Sedgley Beacon - Videography trip
26 Mar 2026
Field Log
- Blackbird ( } / heathland, suburban
- Robin ( } / heathland, suburban
- Rook ( } / heathland, suburban
- Carrion Crow ( } / heathland, suburban
- Magpie ( } / heathland, suburban
- Great Spotted Woodpecker ( } / heathland, suburban
- Chiffchaff ( } / heathland, suburban
- Great Tit ( } / heathland, suburban
- Blue Tit ( } / heathland, suburban
- Common Gull ( } / heathland, suburban
Still Slacking
As part of my plans for getting a few bits of video I can use as B-roll during my course and on videos I am producing for release over the next few weeks I visited Sedgley Beacon again today. I say again because I popped over on Monday after a nice walk down the canal at Wombourne only to find the weather was finally catching up with me and the wind bitter and too gusty to film.
Finding lost souls
This is a fantastic spot that I don't consider part of my patch but it overlooks pretty much everything I do. I generally only go there when I want to experience long uninterrupted views which often means days I'm playing with radios and not cameras but there is quite a lot of bird life up there and you can see for miles on a clear day making things like Red Kites visible circling around farmland. For up close stuff it's generally not as good as other spots in the area. One of Dudley's other hill based Geo-sites at Wren's Nest has wonderful views of the bits of Dudley and south shaded by the hills of Dudley, much better close up bird life and even more fossils falling out of the ground and Baggeridge Country Park down the beacon a couple of miles is a former colliery with great environments including patches of ancient woodland that runs all the way to Himley Hall and it's former gardens and pools. So they tend to grab my attention when I'm driving this way looking for something interesting.
One thing I did find however was the lens cap I lost on Monday. Exactly where I thought it would be and none the worse for spending 36 hours that included everything from 15 degrees C down to sub zero, gail force winds and snow/hail/rain in every combination known to man in short heavy bursts. So that is good :)
No photo's
I didn't take any photo's at all while I was there even though I had my camera. Instead I used it to look into the distance at things I saw. I'd have been better off bringing my bins but you can't take a photo if you don't have your camera with you so I don't regret having it with me.
Videos
All the videos I took are in landscape format with a static locked off camera looking in various directions. One covers my patch and will probably be useful for showing relationships but shows pretty clearly the amount of green in The Black Country and West Midlands particularly along canals, rail, roads and on former brown field sites. You can also see right into South Staffs (well pretty much on the door step here), Staffs, Cheshire and Derbyshire (on the edge). I also think it will be pretty useful showing how flat the area is when I talk about the lost landscapes of our swampy past.

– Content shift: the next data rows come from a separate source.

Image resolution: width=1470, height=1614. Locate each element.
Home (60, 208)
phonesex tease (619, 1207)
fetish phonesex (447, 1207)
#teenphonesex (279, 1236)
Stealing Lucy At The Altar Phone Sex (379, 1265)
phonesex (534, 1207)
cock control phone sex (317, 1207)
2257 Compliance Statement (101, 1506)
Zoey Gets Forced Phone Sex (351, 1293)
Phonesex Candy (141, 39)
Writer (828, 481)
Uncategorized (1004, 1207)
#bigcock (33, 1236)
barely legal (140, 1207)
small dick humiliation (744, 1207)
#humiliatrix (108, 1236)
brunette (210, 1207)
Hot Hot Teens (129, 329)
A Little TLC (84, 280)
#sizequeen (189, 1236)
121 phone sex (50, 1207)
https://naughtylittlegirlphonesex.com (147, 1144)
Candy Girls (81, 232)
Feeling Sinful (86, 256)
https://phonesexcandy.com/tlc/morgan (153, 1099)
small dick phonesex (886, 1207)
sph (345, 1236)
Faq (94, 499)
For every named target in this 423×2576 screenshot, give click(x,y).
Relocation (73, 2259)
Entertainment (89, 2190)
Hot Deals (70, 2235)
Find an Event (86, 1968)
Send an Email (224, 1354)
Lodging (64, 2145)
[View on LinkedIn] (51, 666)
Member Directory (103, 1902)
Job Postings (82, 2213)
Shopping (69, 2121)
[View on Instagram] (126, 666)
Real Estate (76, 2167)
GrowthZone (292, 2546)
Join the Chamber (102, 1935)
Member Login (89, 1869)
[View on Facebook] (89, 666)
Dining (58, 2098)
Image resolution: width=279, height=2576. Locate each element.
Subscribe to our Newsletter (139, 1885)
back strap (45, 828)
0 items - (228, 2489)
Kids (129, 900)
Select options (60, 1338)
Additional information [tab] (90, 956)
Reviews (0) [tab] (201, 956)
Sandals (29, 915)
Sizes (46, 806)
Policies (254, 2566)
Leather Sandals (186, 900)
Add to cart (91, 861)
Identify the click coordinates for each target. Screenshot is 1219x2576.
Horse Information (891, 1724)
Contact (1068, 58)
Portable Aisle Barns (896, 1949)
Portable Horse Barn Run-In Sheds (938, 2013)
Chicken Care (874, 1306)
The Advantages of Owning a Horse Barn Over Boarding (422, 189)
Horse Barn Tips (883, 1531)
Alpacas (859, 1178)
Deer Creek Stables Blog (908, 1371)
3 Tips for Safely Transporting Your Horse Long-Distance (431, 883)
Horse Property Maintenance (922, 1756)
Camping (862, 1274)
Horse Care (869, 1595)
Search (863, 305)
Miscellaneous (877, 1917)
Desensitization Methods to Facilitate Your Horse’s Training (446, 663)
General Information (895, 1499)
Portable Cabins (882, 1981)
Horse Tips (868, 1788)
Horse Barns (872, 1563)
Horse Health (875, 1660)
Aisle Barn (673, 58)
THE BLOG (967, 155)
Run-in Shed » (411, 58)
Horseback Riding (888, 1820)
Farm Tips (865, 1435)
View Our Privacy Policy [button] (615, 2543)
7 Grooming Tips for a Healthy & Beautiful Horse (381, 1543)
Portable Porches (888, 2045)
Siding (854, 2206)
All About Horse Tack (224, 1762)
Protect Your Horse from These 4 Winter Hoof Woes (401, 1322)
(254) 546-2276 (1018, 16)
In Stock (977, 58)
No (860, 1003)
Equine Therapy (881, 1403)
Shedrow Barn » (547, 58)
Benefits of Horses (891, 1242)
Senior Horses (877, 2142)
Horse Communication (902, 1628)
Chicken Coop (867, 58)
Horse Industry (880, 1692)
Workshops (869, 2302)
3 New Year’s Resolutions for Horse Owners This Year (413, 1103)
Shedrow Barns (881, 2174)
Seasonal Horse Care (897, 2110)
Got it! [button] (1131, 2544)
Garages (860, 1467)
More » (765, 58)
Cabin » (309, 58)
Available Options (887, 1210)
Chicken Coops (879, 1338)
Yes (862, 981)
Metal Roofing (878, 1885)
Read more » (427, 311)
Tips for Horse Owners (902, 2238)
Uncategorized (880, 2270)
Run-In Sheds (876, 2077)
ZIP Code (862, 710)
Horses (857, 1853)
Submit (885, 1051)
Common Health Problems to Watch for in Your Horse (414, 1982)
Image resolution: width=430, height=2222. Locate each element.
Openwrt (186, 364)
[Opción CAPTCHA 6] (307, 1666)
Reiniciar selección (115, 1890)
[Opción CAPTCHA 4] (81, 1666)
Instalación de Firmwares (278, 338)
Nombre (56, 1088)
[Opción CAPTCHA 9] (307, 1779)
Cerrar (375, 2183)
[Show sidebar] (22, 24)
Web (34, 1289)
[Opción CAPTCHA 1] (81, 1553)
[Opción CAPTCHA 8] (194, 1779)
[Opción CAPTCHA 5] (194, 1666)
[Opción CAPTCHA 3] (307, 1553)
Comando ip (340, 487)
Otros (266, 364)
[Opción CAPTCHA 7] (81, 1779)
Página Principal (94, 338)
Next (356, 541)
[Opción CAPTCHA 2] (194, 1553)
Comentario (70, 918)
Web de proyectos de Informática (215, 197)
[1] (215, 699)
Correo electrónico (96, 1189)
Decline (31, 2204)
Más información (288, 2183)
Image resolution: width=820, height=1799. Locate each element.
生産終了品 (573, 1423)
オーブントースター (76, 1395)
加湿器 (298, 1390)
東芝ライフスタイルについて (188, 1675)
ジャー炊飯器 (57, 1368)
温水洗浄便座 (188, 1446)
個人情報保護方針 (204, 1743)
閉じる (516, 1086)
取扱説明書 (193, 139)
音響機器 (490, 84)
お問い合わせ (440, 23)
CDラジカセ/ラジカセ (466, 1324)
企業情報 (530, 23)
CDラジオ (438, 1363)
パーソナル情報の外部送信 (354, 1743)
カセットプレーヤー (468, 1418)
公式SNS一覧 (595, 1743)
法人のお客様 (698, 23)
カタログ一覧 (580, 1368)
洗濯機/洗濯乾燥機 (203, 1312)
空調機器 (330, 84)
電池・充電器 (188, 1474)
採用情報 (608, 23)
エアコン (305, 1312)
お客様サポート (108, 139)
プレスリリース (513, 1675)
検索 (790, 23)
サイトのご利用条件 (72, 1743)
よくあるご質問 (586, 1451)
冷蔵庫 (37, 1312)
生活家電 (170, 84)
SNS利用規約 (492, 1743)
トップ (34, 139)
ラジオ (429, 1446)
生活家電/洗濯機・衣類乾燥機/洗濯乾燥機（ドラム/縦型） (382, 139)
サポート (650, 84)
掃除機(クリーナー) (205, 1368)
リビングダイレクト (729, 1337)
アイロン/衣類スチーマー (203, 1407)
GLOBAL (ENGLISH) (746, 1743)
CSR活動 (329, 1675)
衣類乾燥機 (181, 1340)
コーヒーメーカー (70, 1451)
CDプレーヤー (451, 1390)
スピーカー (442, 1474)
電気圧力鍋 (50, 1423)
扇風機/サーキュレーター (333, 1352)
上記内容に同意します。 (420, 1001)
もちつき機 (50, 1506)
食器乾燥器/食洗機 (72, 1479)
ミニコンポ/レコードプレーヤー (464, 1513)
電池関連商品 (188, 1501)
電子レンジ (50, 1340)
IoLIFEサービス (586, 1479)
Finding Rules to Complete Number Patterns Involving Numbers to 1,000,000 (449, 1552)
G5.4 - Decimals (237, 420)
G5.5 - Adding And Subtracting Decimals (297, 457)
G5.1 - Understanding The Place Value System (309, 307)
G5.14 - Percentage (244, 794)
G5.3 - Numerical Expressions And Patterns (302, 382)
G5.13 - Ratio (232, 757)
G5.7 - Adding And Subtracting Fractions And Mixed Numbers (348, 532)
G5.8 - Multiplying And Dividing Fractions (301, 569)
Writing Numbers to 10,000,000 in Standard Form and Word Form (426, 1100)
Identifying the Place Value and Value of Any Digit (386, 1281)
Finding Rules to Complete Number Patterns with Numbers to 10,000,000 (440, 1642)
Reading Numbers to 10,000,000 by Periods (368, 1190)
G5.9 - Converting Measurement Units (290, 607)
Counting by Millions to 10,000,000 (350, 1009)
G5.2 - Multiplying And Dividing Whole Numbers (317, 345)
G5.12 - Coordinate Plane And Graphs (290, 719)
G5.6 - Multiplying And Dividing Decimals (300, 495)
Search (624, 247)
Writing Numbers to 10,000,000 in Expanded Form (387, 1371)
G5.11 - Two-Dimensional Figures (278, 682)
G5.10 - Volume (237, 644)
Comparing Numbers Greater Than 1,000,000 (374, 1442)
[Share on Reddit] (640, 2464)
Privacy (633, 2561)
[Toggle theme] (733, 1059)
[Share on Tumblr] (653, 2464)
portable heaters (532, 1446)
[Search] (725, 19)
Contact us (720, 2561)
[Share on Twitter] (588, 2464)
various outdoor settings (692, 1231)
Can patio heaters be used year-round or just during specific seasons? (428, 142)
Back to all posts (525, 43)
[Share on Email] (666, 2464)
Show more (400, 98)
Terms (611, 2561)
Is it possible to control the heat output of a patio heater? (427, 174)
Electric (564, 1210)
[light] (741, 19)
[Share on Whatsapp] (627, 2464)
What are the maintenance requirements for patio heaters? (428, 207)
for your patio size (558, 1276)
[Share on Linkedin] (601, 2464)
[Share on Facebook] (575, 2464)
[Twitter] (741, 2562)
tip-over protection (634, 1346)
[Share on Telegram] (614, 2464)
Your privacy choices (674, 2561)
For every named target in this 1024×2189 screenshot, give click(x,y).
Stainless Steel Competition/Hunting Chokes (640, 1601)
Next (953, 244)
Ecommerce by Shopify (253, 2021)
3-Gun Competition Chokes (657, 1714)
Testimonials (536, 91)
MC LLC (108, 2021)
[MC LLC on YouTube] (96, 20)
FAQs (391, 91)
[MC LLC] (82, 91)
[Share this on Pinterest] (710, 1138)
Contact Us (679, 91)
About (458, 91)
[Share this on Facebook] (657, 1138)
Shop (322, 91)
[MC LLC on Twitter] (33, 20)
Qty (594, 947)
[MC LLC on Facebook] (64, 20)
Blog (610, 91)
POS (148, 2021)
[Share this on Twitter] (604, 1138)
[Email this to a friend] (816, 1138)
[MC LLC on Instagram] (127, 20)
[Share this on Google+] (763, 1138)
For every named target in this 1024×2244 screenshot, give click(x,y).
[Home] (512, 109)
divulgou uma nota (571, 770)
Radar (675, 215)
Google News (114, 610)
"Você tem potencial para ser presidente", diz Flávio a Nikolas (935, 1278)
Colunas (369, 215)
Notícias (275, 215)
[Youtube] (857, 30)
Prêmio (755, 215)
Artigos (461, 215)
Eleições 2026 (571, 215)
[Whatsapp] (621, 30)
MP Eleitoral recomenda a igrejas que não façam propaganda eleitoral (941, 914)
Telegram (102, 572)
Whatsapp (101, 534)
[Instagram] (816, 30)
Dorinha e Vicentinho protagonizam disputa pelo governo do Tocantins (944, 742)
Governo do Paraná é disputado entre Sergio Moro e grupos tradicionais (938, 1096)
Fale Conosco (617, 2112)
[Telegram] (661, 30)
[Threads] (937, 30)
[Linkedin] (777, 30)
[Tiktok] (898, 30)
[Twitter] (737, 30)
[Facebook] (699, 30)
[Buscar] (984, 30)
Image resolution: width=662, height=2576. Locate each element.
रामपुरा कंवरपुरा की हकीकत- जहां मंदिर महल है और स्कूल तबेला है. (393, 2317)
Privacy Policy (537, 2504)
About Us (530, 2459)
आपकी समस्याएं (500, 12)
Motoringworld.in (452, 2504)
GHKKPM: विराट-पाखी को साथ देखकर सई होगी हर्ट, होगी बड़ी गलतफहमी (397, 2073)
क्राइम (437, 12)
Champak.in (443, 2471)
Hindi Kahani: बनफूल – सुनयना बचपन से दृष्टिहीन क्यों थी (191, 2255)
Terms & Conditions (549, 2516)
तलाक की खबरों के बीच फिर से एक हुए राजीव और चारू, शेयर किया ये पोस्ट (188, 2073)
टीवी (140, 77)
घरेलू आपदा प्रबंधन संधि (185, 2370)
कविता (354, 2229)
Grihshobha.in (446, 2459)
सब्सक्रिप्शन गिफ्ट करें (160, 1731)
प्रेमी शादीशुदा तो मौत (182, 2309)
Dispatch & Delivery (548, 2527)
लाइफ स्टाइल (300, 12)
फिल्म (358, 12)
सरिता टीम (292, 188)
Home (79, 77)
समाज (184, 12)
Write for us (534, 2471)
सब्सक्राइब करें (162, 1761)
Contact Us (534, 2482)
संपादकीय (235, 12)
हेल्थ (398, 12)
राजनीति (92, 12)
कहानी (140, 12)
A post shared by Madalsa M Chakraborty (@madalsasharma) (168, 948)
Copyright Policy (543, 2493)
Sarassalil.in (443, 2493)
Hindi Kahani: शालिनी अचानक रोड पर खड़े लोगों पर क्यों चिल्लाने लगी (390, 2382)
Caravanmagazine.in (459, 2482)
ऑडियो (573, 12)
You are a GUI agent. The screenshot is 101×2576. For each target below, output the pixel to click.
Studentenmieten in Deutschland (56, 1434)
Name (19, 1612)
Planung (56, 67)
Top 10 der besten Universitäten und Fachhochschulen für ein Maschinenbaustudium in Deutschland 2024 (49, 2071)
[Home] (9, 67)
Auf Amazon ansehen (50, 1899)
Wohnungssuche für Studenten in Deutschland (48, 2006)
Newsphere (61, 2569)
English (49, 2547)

Another is taken south(ish) and includes the Clee Hills, Malvern Hills and Clent Hill, showing the view out over the West Midlands, Warwickshire, Worcestershire, Shropshire and down into Gloucestershire, Herefordshire, and Wales. This section is the most pastoral of the views from the beacon. Showing just how close the countryside comes to the cities although the patchwork of fields nearby are for horses. The clouds cast some great shadows over the landscape here so this will probably get reused as b-roll for years. Or at least until I upgrade to something that shoots 4k.
A third was taken pointing towards The Wrekin and includes the distant Welsh Mountains, Stiperstones and Clee Hills right on the left edge (maybe out of frame here but inframe on video two) is Pen-y-fan one of the best mountains in South Wales. It is probably only a few pixels on the HD video but via the camera I could see a shady pointed peak in the right spot 75 miles or so away.
Another couple of videos were taken towards Birmingham City centre the first was so I could show the majority of The Black Country and the West Midlands in a single frame (although the bit containing Coventry will be a few pixels hiding behind Brum), mostly because I wanted to point out the massive nature reserves between here and there I visit from time to time to remind folks that even in the darkest, most industrial parts of the country and hundreds of acres of wild waiting to be explored.
The second video I took that includes Brum was a shot that includes the 1846 astronomical observation tower that replaced the former Neapolitan beacon and the two radio towers next to it with Brum over their shoulder. I think this is a nice visual to talk about the history of the spot in the future but it was also shot almost into the sun with some great clouds so it will probably get used a lot sped up as b-roll.
Site News
As for wider site news. I made a couple of changes to the tagging system today and the formatting of tags when they appear on the site. This should mean several improvements going forward. The first of which is the first post now appears in the ND category. The site will never be finished (nor in a state that it's codebase is shareable unfortunately) but I'm not planning on making any breaking changes. One of the big advantages of developing with a system that creates a static site from my data is I'm never going to have to make security changes or be prompted by politics in a bit of software I use to move away from it. The backend is never exposed and I don't even have to upgrade it if that becomes problematic.